I am getting random garbage prints on my laser printer. It’s connected by wire to the modem. I have never seen this before. It started happening after I decommissioned my wifi (a Buffalo G300) router from the system and connected all 3 of the wires to the modem. So, now I am a little concerned that my internal addresses (i.e. my printer and a bunch of other stuff) are exposed to the internet. I have been attacked before. I need to understand what I have better. Do I have configuration access to the modem?
Hello @ctilbury ,
That is correct. I see from your account that you are currently using the SB2+ Viasat Modem.
This is how to access all its settings:
Type the following into your internet browser’s address bar: 192.168.1.1:8080
When prompted, log in using the credentials below:
- Username: admin
- Password: admin
On the following screen after login, you will be able to configure your network name, password, security mode, etc.
In there you can also set your Wi-Fi to Private, so it’s invisible in the list of available networks. The only way to access the Private network is by knowing the NETWORK NAME (SSID), which you can configure as shown in this picture:
PS – Have you checked on your personal computer if the Network Sharing setting is turned on? It sometimes shares your printers as well.
On Windows 10, for example:
We only use Linux here, and there is no “sharing” turned on anywhere.
The printer is directly connected to the network with a wire. It receives its address via DHCP and the address is not on the 192.168.1.x subnet. Computers that print to it use the CUPS or LPTS protocol.
I think my modem is definitely improperly configured. I cannot access the admin address because the DHCP address that was delivered for my PC is in the 184.20.32.x subdomain. The IP address for the printer, which was also connected directly to the modem was in the 172.242.5.x subdomain. It’s pretty clear that the modem is not delivering these addresses. The addresses delivered over the WiFi interface are in the 192.168.0.x subnet, which I assume to be correct. I cannot access the admin interface to the modem.
This looks like a serious security issue to me, that should require immediate attention.
I have mitigated the problem by using another router to protect my internal network.
Just to double-check, you’re trying to access http://192.168.1.1:8080/ via the Linux PC with an Ethernet cable, right? Or are you accessing over Wi-Fi?

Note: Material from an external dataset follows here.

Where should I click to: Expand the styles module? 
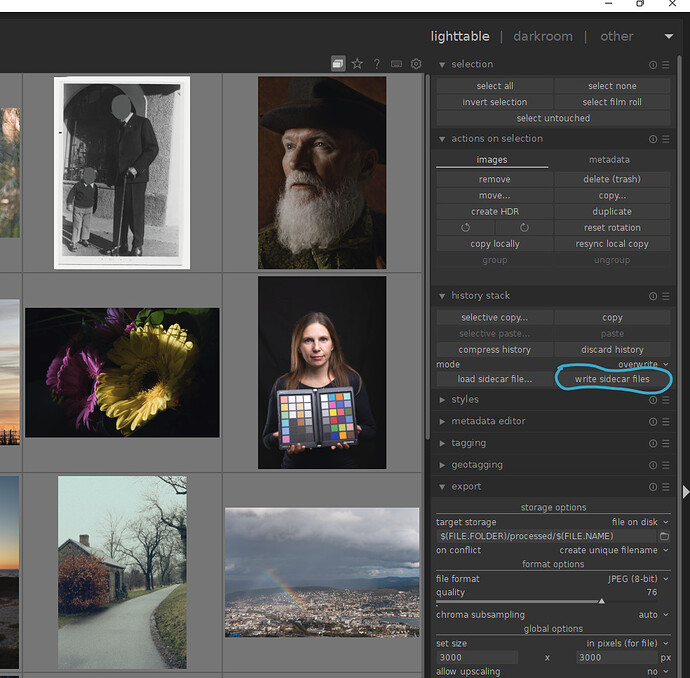coord(465,400)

Also, when you previously removed the other Router, was your Viasat Modem set to Bridge Mode?
Sorry, I don’t mean to be rude, but please read my previous post. If you don’t understand it, then please escalate it to someone who does. This is a serious problem with the modem and it needs to be resolved immediately.
I am pretty sure that the modem has been hacked. For example, my printer printed a GET request using curl. No one on my network has been using curl.**
THAT MEANS THAT SOMEONE IS PROBING MY NETWORK, LOOKING FOR A WAY TO HACK INTO IT.
**Curl is a command-line tool that allows people to download random data from computers on the internet.
As I said previously, normal DHCP service is not happening, and so the desktop computer that I would use for access the modem cannot access the admin web interface. I am effectively locked out.
I have no way of finding that out. All I did was plug one of the ports into the WAN port of the router. It is a Buffalo G300 WiFi router with 4 ports. I have been using it for years.
Understood. I ask because I can see on your account that you have “Enhanced Wi-Fi” – that is, you either had or have currently a Viasat ARIA Router. Is that the one you’re connecting all the wires to, or the Viasat Modem itself?
The ARIA looks like this:
Your Viasat modem is currently set to Bridge Mode because of it.
Okay that device is connected and bridge mode makes sense.
This WiFi interface is plugged into the modem. Is it also true, then, that there is no longer a router functioning in the modem? The implication is that the CURL request was probably made by some system administrator out in the wild trying to figure out who is using their IP address allocations. Do you agree? Or did I miss something?
OK, then the Aria router is replacing the Viasat WiFi Modem’s routing capabilities – see if you can access 192.168.0.1 instead.
The login should be:
password: (the one you chose during the EasyConnect installation of Aria when it first arrived).
If in use, your wired devices need to be directly plugged into your Aria.
You’ll see that there is 1 GigE port for the connection to your Viasat Modem and a second GigE port on the back of the unit available for a wired device – in this case, the printer.